TASK REQUIREMENTS:
1 > Set down verbatim the part of the forum passage on stadium catering that begins at the words "This attitude pretty" and ends after the words "compared to America.".
2 > From the entries, extract without alteration the lines beginning at the line that contains "page count text" and ending after the line that contains "click(585, 26)". Include both of those lines.

## Start SOURCE

Most people that attend such sporting (as well as general entertainment) events expect their food outlets as much as they expect their toilets, they serve their purpose, to feed people whilst they watch the game.


----------



## GideaParkHammer (Mar 7, 2010)

I remember a good few years ago when the then Chairman/Director of Arsenal, David Dein, was asked about the quality of food on offer at football stadiums. His reply was something like; "Why don't people eat at home first?"

This attitude pretty much still exists. I think there are a lot of reasons why stadiums in the UK have pretty poor catering facilities for the "common" fan compared to America.

1 American sports events, especially American Football, is more like an event that a football match in Britain. American fans will make a whole day of it. This is shown by their love of tailgating. Yes, many British fans will also make a day out of going to a match, but that usually means spending a few hours before, and after, in the pub. Food becomes more of a way to soak up beer, than be a social event.

## End SOURCE
## Start EXERCISE MATERIALS

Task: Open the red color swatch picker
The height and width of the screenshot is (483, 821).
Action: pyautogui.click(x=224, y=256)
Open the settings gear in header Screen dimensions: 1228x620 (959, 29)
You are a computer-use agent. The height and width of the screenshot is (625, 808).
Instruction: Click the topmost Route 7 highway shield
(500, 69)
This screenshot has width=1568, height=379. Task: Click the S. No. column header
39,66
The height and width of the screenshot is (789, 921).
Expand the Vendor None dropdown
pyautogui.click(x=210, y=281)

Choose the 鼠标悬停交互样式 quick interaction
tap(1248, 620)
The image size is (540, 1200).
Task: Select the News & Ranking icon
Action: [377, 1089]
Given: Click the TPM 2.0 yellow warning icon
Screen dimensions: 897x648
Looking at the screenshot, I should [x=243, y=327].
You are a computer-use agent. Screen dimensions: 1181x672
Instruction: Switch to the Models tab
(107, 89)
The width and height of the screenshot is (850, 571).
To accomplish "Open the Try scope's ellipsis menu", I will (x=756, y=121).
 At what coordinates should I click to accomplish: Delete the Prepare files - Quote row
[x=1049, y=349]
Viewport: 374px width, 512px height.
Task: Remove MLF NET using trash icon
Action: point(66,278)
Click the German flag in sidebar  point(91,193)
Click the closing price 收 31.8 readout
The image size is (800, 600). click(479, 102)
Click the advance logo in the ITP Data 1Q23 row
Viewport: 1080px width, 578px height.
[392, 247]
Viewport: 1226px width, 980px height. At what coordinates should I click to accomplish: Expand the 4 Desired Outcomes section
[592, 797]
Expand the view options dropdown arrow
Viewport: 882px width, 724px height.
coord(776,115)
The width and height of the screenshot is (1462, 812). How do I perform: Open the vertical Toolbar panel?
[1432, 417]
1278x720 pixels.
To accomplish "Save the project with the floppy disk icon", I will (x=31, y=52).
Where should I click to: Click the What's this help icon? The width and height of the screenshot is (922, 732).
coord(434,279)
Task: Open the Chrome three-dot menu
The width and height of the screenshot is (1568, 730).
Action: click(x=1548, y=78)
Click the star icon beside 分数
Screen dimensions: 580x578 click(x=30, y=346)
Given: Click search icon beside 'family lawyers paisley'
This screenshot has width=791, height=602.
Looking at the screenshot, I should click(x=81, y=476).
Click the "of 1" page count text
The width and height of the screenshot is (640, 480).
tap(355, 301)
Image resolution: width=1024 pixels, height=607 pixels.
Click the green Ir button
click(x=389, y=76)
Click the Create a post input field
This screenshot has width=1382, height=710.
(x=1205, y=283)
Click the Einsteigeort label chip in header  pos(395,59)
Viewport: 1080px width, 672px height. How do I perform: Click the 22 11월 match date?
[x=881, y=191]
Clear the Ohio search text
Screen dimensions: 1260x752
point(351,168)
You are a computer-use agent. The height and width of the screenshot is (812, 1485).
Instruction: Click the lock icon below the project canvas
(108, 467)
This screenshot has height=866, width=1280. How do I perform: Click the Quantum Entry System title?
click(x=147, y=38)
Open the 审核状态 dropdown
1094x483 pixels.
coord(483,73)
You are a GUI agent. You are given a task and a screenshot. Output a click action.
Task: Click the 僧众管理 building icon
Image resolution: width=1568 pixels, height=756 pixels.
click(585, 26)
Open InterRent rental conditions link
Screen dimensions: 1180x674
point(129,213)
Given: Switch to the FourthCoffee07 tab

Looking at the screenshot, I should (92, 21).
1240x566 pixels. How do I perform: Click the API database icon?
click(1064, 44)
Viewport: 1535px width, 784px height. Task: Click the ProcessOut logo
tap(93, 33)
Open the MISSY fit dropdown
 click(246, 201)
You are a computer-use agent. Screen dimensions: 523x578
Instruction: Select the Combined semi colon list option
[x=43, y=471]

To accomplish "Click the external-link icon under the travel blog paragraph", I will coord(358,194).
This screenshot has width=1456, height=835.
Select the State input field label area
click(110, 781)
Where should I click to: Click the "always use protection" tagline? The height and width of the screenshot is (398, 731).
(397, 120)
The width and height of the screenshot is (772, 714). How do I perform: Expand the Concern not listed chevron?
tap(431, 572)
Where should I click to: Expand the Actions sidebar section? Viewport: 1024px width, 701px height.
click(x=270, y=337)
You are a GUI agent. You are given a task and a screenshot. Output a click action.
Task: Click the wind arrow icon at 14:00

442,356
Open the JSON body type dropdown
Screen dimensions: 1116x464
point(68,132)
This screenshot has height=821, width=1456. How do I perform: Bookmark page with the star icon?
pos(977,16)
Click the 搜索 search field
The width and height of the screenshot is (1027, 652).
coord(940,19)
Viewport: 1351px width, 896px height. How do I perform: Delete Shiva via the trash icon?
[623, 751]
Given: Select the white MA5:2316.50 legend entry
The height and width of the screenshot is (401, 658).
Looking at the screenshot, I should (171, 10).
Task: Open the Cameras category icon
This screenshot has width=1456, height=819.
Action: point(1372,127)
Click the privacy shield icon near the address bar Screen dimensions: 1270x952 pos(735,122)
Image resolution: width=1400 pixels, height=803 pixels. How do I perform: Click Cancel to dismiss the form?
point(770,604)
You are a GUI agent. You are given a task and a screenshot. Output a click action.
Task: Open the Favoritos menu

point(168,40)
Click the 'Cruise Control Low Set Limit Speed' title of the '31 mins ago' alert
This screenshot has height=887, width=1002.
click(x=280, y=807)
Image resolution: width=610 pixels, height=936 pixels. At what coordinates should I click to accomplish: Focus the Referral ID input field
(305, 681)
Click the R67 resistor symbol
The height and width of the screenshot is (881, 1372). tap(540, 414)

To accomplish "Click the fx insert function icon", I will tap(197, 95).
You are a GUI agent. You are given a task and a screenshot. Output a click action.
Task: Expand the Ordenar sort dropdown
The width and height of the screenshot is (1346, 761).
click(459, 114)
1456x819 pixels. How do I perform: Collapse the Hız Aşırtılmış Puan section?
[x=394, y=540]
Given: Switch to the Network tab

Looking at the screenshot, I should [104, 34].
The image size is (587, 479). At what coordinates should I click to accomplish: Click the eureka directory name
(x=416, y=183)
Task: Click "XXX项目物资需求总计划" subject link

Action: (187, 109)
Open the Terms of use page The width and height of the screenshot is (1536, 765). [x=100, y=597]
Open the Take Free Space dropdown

## End EXERCISE MATERIALS

RESPONSES TO THE EXERCISE:
1 >
This attitude pretty much still exists. I think there are a lot of reasons why stadiums in the UK have pretty poor catering facilities for the "common" fan compared to America.

2 >
Click the "of 1" page count text
The width and height of the screenshot is (640, 480).
tap(355, 301)
Image resolution: width=1024 pixels, height=607 pixels.
Click the green Ir button
click(x=389, y=76)
Click the Create a post input field
This screenshot has width=1382, height=710.
(x=1205, y=283)
Click the Einsteigeort label chip in header  pos(395,59)
Viewport: 1080px width, 672px height. How do I perform: Click the 22 11월 match date?
[x=881, y=191]
Clear the Ohio search text
Screen dimensions: 1260x752
point(351,168)
You are a computer-use agent. The height and width of the screenshot is (812, 1485).
Instruction: Click the lock icon below the project canvas
(108, 467)
This screenshot has height=866, width=1280. How do I perform: Click the Quantum Entry System title?
click(x=147, y=38)
Open the 审核状态 dropdown
1094x483 pixels.
coord(483,73)
You are a GUI agent. You are given a task and a screenshot. Output a click action.
Task: Click the 僧众管理 building icon
Image resolution: width=1568 pixels, height=756 pixels.
click(585, 26)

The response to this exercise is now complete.